Spontaneity in prayer may cloud the secret of Nehemiah's godliness; his instinctive response in a corner was the result of a life in constant touch with God. Behind this particular incident lay a disciplined, resolute 3-month period of intense prayer (see the dates in 1:1 and 2:1). A second word now comes to mind: stamina.

Stamina, or perseverance, in prayer is something Jesus urged that we “ought always to pray and not lose heart” (Luke 18:1). Stamina lies behind David and Daniel's greatness: “O LORD, in the morning you hear my voice; in the morning I prepare a sacrifice for you and watch.” (Psa. 5:3); “When Daniel knew that the document had been signed, he went to his house where he had windows in his upper chamber open toward Jerusalem. He got down on his knees three times a day and prayed and gave thanks before his God, as he had done previously.”(Dan. 6:10).

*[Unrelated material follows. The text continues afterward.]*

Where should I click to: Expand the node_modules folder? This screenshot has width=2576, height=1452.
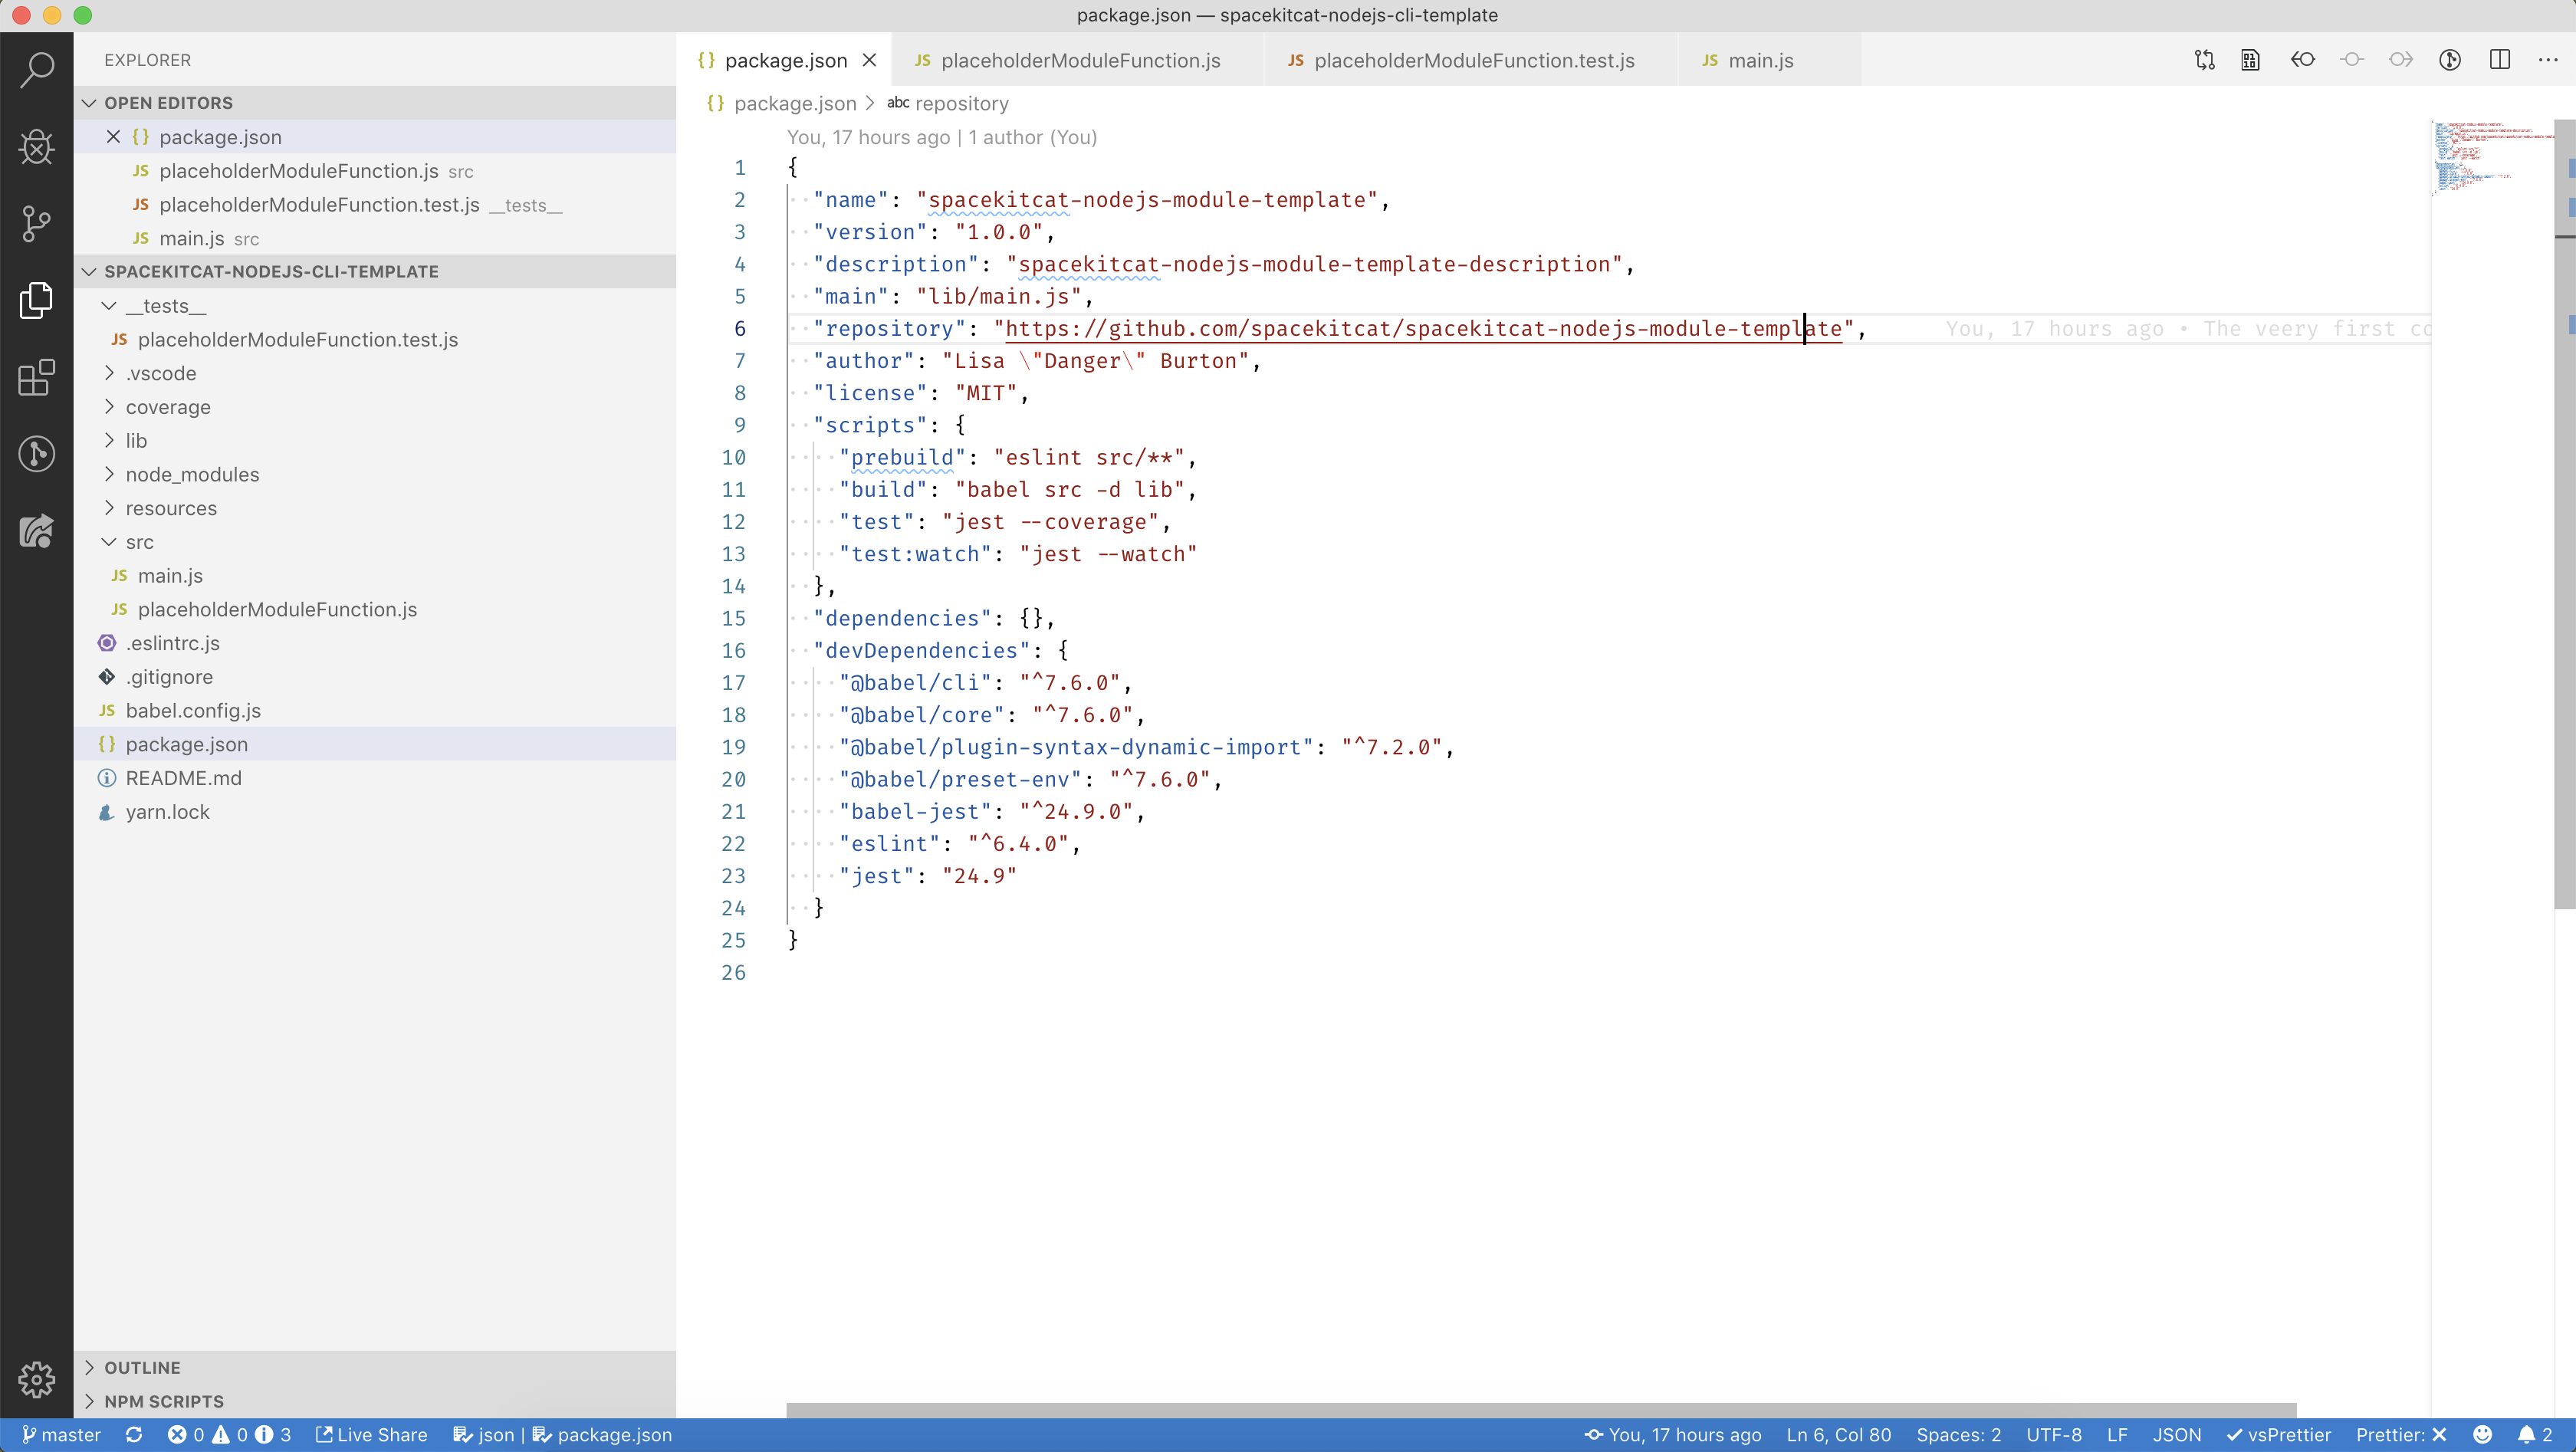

If you have ever listened to a great pianist or cellist play at a concert, you will be impressed, as I invariably am, by their seemingly effortless dexterity; fingers move with natural ease. Yet behind this display of spontaneity lies a lifetime devoted to painstaking discipline. Daily practice in chromatic scales is as dull as ditch-water! Yet, without it, greatness is unachievable. The same is true for athletes. There can be no success at any given moment without disciplined training. I speak not from experience here, but observation!

The disciplines of a godly life are equally learned by arduous repetition and refinement of godly behavior. If we only pray when we feel like it, we will never attain the heights that God intends for us—and we will have no one to blame but ourselves.

Stamina—stickability is another word for it—emerges later on in Nehemiah's story. Faced by what James called “trials of various kinds” (Jam. 1:2), which, for Nehemiah, included: ridicule (4:1-3), discouragement (4:10-12), financial bondage (5:1-5), subtlety (6:1-4), slander (6:5-7) and intimidating letters (6:19), the book of Nehemiah consistently encourages prayer.

Discipline! That is what we need. It is, however, such a strict, off-putting word. But, as John Owen remarks, “unless the most fruitful ground be manured, it will not bring forth a useful crop.'”

Honesty will demand that it is just here that we fail so miserably. And Nehemiah has much to teach those who are willing to learn.

1 comment:

ron baxter said...

Your piece was very encouraging as well as convicting (I just finished a Sunday evening time of prayer, which occurs far too seldom for my own spiritual health--ie, praying when it is convenient or I feel like it, rather than "without ceasing"). I love your quote by John Owen; how true it is. May the Lord bless you and thanks for the article.